Trading Off: Cost vs. Performance
Serdar Omur Goren, marketing director of Sayan Orthopedics, an implant manufacturer and purchaser of castings based in Izmir, Turkey, called attention to a stratification in the market for implant castings caused by a trade-off of price against performance. "The first generation of implants was machined from stainless steel," Goren said. "More recently, the implant market has largely migrated from stainless steel to titanium to cobalt chrome."
But Goren pointed out that machined stainless steel still maintains a significant market share in the price-sensitive segments of the market, such as for trauma products. Titanium has a weight advantage, but CoCrMo, on the other hand, is more durable. Since longer life is the most important consideration in most cases, cobalt chrome has replaced titanium in many applications.
A major reason for the dominant share of the implant market held by the investment casting process today is that it is well suited to CoCrMo, the material preferred for most orthopedic implants. CoCrMo can be investment cast in an argon atmosphere, while titanium (in most cases) must be cast in a vacuum furnace, which is more expensive because of the high cost of maintaining a vacuum. Titanium also requires much closer control of process conditions during casting, which means that personnel need to be trained to a higher degree to avoid quality problems.

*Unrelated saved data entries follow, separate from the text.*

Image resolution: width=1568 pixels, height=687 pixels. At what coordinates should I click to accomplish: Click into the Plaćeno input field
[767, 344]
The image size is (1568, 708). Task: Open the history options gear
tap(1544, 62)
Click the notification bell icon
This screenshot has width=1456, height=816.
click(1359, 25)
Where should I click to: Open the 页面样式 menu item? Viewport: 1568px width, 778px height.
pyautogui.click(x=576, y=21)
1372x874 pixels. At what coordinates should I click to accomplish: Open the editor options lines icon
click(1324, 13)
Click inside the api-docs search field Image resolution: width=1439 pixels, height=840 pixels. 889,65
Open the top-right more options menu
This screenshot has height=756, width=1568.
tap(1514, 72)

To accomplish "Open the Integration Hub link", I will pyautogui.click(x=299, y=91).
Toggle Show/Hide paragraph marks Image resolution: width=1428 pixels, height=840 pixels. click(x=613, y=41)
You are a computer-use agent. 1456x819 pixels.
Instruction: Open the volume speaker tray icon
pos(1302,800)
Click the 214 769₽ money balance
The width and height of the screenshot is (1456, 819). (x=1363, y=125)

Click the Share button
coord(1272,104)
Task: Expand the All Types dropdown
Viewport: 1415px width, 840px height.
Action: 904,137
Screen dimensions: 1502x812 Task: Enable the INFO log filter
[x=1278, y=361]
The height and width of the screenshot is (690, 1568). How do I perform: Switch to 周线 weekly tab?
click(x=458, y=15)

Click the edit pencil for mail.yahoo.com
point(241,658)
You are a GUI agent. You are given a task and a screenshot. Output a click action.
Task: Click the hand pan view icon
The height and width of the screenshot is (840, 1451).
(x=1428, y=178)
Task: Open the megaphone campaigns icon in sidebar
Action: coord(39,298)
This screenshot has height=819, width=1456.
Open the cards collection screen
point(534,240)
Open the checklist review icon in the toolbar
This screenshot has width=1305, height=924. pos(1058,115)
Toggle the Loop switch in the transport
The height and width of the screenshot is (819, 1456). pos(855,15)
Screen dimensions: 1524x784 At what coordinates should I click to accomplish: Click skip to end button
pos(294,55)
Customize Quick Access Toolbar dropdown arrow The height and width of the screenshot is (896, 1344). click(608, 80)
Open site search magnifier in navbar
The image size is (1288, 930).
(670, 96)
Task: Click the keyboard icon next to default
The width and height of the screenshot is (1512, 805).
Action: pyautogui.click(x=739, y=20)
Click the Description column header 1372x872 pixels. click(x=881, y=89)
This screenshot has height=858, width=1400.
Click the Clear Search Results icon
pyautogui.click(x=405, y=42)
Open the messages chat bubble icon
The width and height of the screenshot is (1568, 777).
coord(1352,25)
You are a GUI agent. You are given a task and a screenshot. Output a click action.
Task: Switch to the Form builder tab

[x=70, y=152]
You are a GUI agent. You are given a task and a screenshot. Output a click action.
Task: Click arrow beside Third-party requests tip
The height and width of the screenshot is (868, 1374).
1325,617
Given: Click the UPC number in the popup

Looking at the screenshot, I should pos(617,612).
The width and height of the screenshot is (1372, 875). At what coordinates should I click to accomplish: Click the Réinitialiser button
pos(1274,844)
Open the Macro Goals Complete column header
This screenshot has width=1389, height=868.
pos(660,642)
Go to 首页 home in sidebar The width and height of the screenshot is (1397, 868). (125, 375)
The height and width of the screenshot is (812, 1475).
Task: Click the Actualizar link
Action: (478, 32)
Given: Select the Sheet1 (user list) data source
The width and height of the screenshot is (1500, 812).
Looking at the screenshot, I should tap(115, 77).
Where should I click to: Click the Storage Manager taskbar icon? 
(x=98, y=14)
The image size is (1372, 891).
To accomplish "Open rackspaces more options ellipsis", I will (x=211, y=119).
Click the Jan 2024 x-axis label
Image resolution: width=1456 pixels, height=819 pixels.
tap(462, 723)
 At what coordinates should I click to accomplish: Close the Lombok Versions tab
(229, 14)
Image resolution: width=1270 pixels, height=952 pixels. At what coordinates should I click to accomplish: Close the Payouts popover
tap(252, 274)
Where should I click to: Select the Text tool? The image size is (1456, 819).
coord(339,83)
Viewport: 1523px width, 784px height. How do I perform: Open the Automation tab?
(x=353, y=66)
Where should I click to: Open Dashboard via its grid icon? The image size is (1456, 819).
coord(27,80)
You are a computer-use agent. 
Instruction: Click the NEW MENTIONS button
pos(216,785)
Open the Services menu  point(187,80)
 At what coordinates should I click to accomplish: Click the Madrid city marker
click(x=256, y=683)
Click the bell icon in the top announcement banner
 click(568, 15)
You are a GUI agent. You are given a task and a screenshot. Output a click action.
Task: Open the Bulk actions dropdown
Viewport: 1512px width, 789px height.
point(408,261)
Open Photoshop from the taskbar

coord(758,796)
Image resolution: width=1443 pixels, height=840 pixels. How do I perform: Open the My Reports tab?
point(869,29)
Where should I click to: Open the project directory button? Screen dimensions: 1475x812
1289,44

The result is that titanium implants usually are produced by forging rather than casting.
Goren added that there is a lot going on under the surface of a casting process, so it's critical that every part be carefully inspected before it is accepted for use as an orthopedic implant. Sayan requires that its suppliers inspect every part by X-ray to examine its inner structure to detect any voids or other faults that might cause premature failure. The company also requires that the surface be inspected with a penetration test to identify any cracks or other flaws.
"It should be obvious why casting dominates the implant market," Goren concluded. "It can be used to create very complex geometries that possess exceptional dimensional accuracy, provides excellent material properties and is quite economical. But today, casting faces threats to its dominance from newer technologies, such as powdered metallurgy, that appear to offer advantages."
However, this article makes it clear that the entire cast implant supply chain is not standing still but rather working hard to make improvements that will guarantee the future of this ancient technology. Casting has appeared to be on the way out before, but materials suppliers, foundries and implant manufacturers always have worked together to develop innovations that have reestablished casting's dominant position. Barring any major technological breakthroughs, casting should continue to dominate the implant market for many years to come.